Minister edukacji i nauki Przemysław Czarnek w środę na konferencji prasowej pytany był o Szkołę w Chmurze. Jest to niepubliczna, bezpłatna szkoła podstawowa i liceum ogólnokształcące, której wszyscy uczniowie uczą się w ramach edukacji domowej. Szkoła w Chmurze prowadzi platformę edukacyjną umożliwiającą uczniom konsultacje z nauczycielami czy dodatkowe warsztaty kompetencji online. Na zakończenie każdego roku szkolnego uczniowie mają pisemne i ustne egzaminy klasyfikacyjne.
"Edukacja domowa to edukacja, w której to rodzice biorą odpowiedzialność za swoje dzieci i w domu, jak sama nazwa wskazuje, uczą je, po to by później zdawały egzaminy klasyfikacyjne na koniec roku, ewentualne niewielkie środowiska, szkoły, które są temu poświęcone" - powiedział szef MEiN.
"Natomiast mówimy o szkole, która ma kilkadziesiąt tysięcy uczniów i służy również temu, żeby uczniowie szkół zwłaszcza ponadpodstawowych, korzystając z braku zainteresowania niektórych rodziców dziećmi, obchodzili obowiązek szkolny i trwali w nauce zdalnej rok, a potem liczyli na zdanie egzaminów kwalifikacyjnych na Stadionie Narodowym w jakimś tłumie albo w sposób zdalny. (...) To nie jest żadna edukacja domowa, tylko nowoczesny sposób obejścia obowiązku szkolnego i będziemy z tym walczyć, i będziemy z tym walczyć do końca, aż nie skończymy z tą patologią, która wyrosła na edukacji domowej" - zapowiedział. "My nie mamy nic przeciwko edukacji domowej, ale edukacja domowa to jest edukacja domowa, a nie stadionowa i w chmurze" - powtórzył minister.
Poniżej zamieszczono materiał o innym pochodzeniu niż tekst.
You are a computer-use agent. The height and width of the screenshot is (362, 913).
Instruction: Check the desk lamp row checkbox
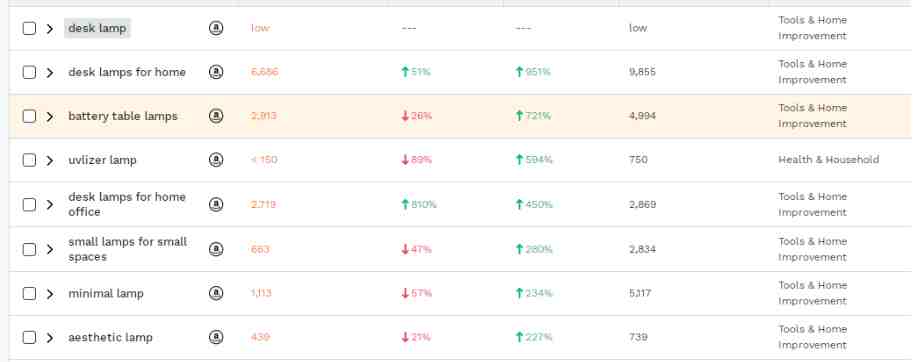[29, 28]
Zapytany jak ma wyglądać ta walka, Czarnek wskazał na uchwaloną w listopadzie 2022 r. nowelizację Prawa oświatowego, która miała wprowadzić m.in. zmiany w zasadach działalności organizacji i stowarzyszeń w szkołach i przedszkolach, a także w edukacji domowej, ale została w grudniu zawetowana przez prezydenta Andrzeja Dudę. Przypomniał, że znajdowały się w niej zapisy mówiące o obowiązku przeprowadzania egzaminów klasyfikacyjnych w formie stacjonarnej pod kontrolą lub możliwością kontroli przez kuratora oświaty i ograniczenie liczebności szkół, które prowadzą egzaminy klasyfikacyjne dla uczniów w edukacji domowej.
"Dla zwykłej edukacji domowej, klasycznej nie ma żadnego znaczenia to ograniczenie, które wprowadziliśmy, bo jeszcze raz podkreślam polega na tym, że rodzice, albo mama bądź tata, jedno z rodziców, zajmuje się swoim dzieckiem, edukuje je domowo, następnie zdają one egzaminy klasyfikacyjne, by przejść do następnej klasy. Jeśli natomiast tworzy się na bazie edukacji domowej wielotysięczne szkoły, a następnie przeprowadza się półfikcyjne egzaminy na Stadionie Narodowym albo zdalnie, to (...) z edukacją domową nie ma to nic wspólnego" - zaznaczył.
Dopytywany, czy ma to oznaczać, że kierunek MEiN to egzaminy stacjonarne i ewentualnie dalsze ograniczenia. "Przede wszystkim uczciwość w edukacji. Edukatorzy domowi to są edukatorzy uczciwi, oni zajmują się swoimi dziećmi. Jeżeli licealista wykorzysta nieuwagę lub brak uwagi, brak zainteresowania jednego z rodziców, który podpisze mu zgodę na to, by odszedł ze zwykłej, tradycyjnej szkoły tylko po to by nie wstawać rano na godzinę 8.00, leżeć w łóżku do 12.00, uczyć się w sposób zdalny (...) , a następnie myśleć, że jakoś zda egzaminy klasyfikacyjnej, to to nie ma nic wspólnego z edukacją, a na pewno z edukacją domową" - powiedział minister.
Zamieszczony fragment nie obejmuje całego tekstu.